Exercise: Return every record below exactly as given, images excluded.

Records provided:
....

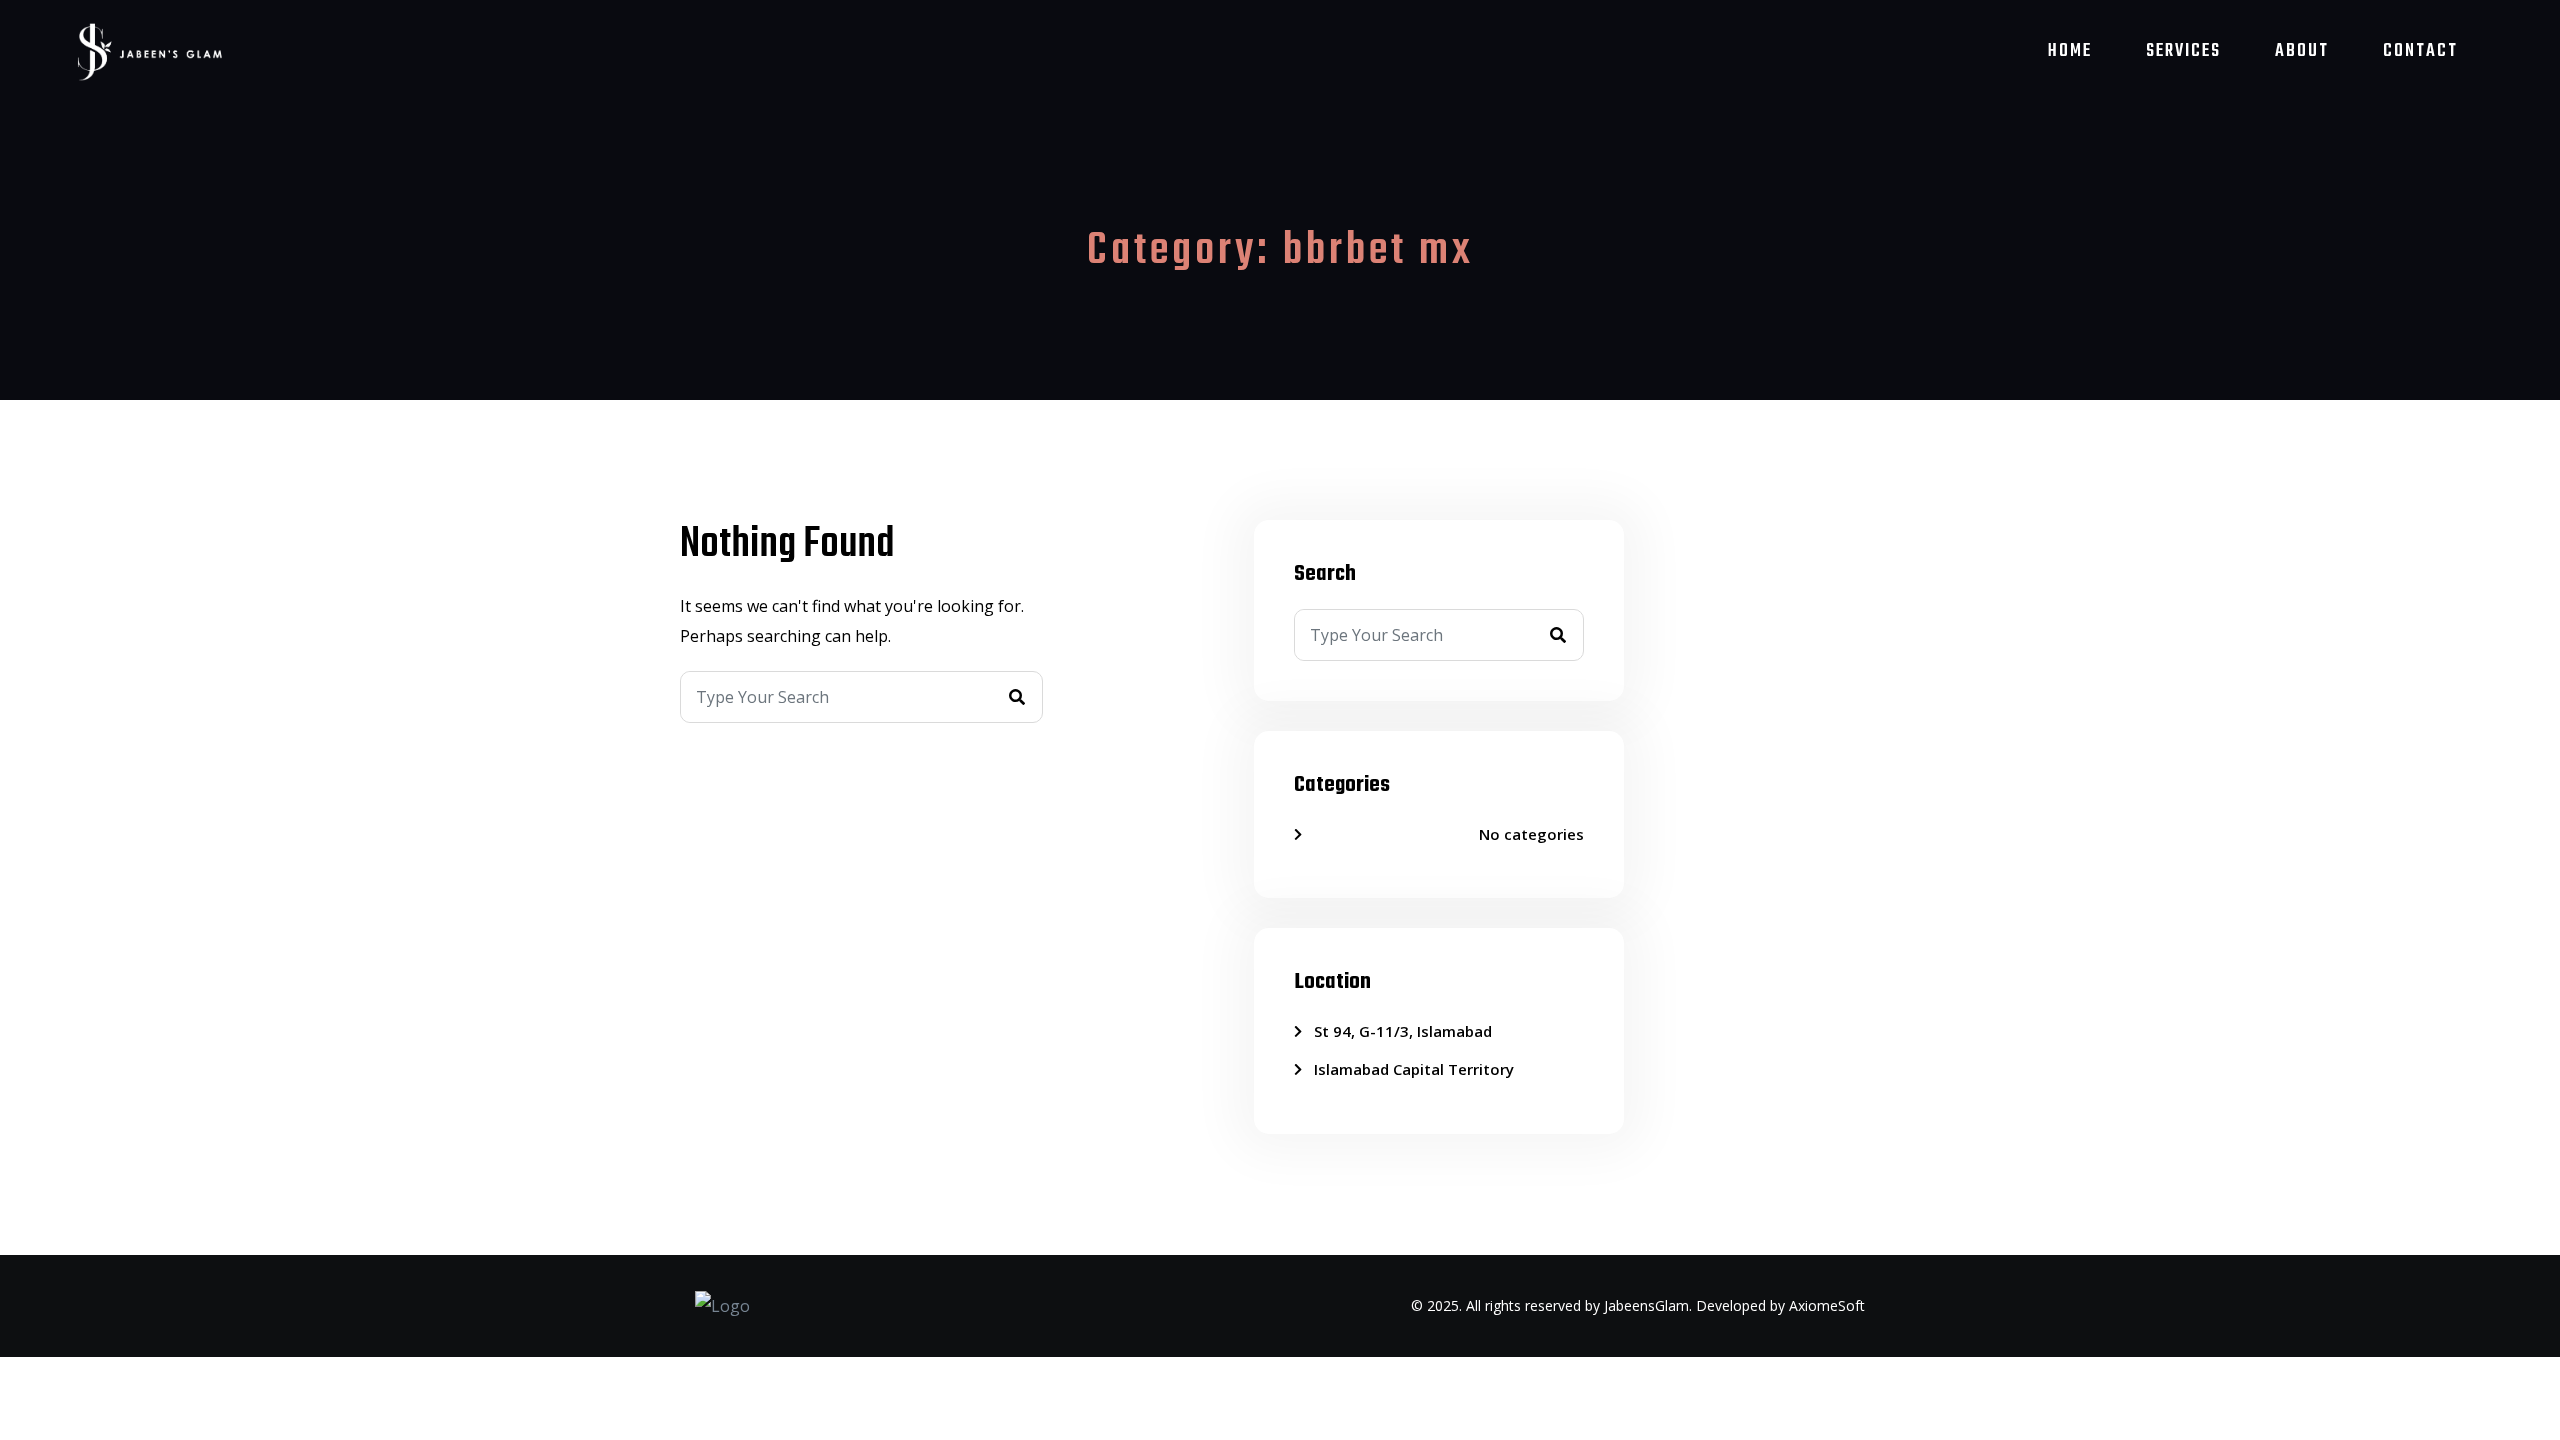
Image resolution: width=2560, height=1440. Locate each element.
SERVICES (2183, 51)
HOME (2070, 51)
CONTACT (2420, 51)
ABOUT (2302, 51)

....

Written solution:
Image resolution: width=2560, height=1440. Locate each element.
SERVICES (2183, 51)
HOME (2070, 51)
CONTACT (2420, 51)
ABOUT (2302, 51)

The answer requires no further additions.